__Instructions for the task__.
What you write must match exactly the lines from the one with "Where should I click to: Tap" through the last line of the material below.

__Exercise materials__.
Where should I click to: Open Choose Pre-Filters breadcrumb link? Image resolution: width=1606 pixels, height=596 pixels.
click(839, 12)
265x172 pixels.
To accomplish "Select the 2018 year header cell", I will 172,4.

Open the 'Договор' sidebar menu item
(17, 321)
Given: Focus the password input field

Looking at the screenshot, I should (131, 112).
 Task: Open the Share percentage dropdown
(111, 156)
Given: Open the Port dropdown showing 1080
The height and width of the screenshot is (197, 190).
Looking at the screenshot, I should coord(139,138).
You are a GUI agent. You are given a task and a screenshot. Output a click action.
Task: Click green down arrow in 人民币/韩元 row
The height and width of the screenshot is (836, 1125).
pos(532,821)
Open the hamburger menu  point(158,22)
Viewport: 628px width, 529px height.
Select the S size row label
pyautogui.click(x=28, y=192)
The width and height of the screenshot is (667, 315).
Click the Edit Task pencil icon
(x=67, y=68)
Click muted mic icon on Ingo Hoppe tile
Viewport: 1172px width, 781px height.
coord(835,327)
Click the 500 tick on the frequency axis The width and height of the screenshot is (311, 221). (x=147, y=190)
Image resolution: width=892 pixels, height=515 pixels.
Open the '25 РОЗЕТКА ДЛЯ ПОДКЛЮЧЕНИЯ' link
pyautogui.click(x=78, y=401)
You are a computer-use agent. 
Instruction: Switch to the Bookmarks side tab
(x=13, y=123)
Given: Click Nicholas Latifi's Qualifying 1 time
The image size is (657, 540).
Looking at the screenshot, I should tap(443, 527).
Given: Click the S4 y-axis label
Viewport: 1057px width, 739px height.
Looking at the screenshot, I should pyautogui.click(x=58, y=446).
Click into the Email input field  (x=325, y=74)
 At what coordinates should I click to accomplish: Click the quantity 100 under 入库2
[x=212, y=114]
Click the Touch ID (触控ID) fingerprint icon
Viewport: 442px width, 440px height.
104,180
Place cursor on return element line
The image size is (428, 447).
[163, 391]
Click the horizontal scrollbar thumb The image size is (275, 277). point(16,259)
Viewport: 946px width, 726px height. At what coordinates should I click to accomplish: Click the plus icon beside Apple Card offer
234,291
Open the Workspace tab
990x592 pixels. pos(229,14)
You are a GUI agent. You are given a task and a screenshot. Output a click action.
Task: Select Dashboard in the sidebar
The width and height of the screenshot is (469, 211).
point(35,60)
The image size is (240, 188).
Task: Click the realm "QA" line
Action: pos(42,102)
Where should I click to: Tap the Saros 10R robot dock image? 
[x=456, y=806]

__Written solution__.
Where should I click to: Tap the Saros 10R robot dock image? 
[x=456, y=806]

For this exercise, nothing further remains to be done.